If the electron radius is equal to the Planck length or 1.616x10^-35 meter, this is much larger than the electron Schwarzschild radius and so, (at first evaluation) we may find that the electron cannot collapse to its Schwarzschild radius, 2Gm/c^2 and it cannot collapse to the larger radius, 3Gm/c^2.
Another quote from Leonard Susskind follows:
"But extraordinary things are happening. In recent years, we have been accumulating evidence that the machinery in the interior of particles (electrons) is not mush bigger, nor is it much smaller than the Planck length." (page 214)
When the electron radius value is reduced to the Planck length (or slightly larger) due to gravitational time dilation (blueshift) and an equal amount of gravitational length contraction then the size (close to) 2Gm/c^2 is attainable.

 

[PhilDSP]

The best we can do so far is to describe characteristics according to quantum mechanics...spin, mass, charge, etc, whatever is incorporated in the Standard Model of particle physics

With the knowledge we collectively have we can probably do a lot better than that. One of the best known fundamental prescriptions of QM, Dirac's "Principles of Quantum Mechanics" describes the motion of the charge of the electron that travels at the speed of light. Why it should do that and what it means in terms of the electron's structure and observable parameters is a not-so-well-known but arguably important Physics cottage industry and there is quite a bit of literature on the subject.

 

[DonJStevens]

You are so correct, there is much literature on the subject of electron structure. With careful selection from available literature, we can do a lot better. Charge motion at speed of light is necessary to explain electron angular momentum (and magnetic moment). John A. Wheeler has suggested that the electron is the result of gravitational collapse. See page 1215 in the book, Gravitation. In the book, The Enigmatic Electron, author, Malcolm H. MacGregor writes, "One electromagnetic configuration --- is a current loop formed by a rotating point-like charge."

In a (2008) paper titled, The Dirac-Kerr-Newman electron, theorist Alexander Burinskii writes, "Recall that the angular momentum J = h bar/2 for parameters of electron is so high that the black hole horizons disappear and the source of the Kerr-Newman spinning particle (electron) represents a naked singular ring." We can see (in this concept) the electron size cannot be as small as its Schwarzschild radius because charge velocity greater than c would be needed to obtain angular momentum (h bar/2). The minimum radius with the charge moving at the speed of light is (3Gm/ c^2).

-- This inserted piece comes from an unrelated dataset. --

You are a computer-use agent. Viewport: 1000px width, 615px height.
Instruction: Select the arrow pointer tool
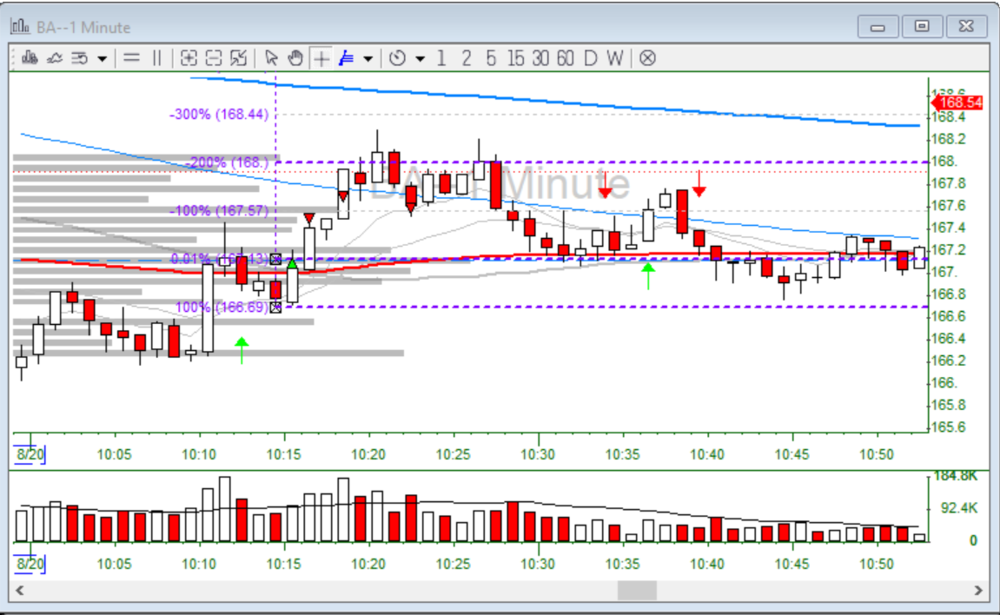point(271,58)
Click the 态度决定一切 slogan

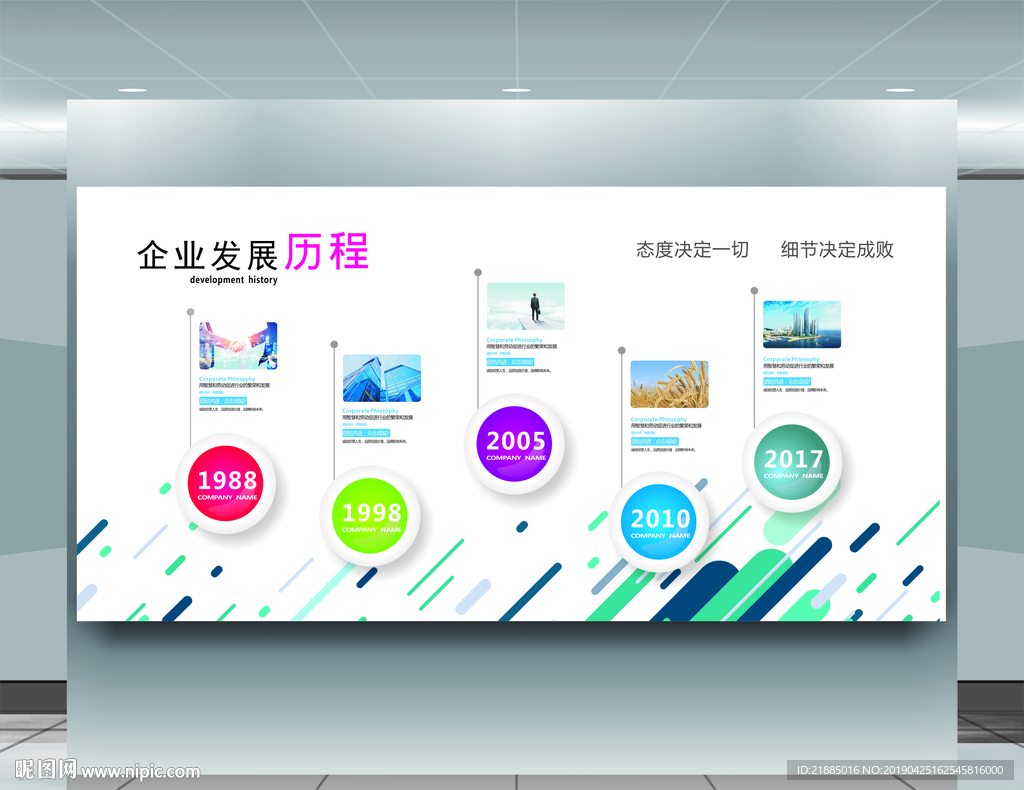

Malcolm MacGregor has said, "It remains to this day one of the most arcane subjects in particle physics." And later, "---the spin of the electron--is a mysterious internal angular momentum for which no concrete picture is available, and for which there is no classical analog." Can we put these pieces of the electron puzzle together to create an improved electron description? I will suggest that this can be accomplished.

 

[PhilDSP]

To that I'll add that Martin Rivas' "Kinematical Theory of Spinning Particles: Classical and Quantum" gives quite a thorough and integrated review of very many approaches to modeling spin, especially in the electron. Unfortunately both MacGregor's and Rivas' books are out-of-print these days.

 

[DonJStevens]

I will try to find a copy of the Martin Rivas book. I am saddened to learn that the MacGregor book out-of-print. His book is very readable. This quote (page 72) points out a significant requirement. "Thus we are forced from stability considerations alone, to introduce a non-electromagnetic force that holds the electron together. If we were to consider an extremely small size for the electron, -- then gravitational forces could be invoked to solve the stability problem."
Though MacGregor does not pursue this solution, a number of theorists, including Brian Greene, John Wheeler and Alexander Burinskii expect that electrons have some properties very much like a micro black hole.

 

[PhilDSP]

I should probably warn that the math comprehension requirements for Rivas' book are fairly steep. He kind of starts where Ballentine's QM textbook leaves off.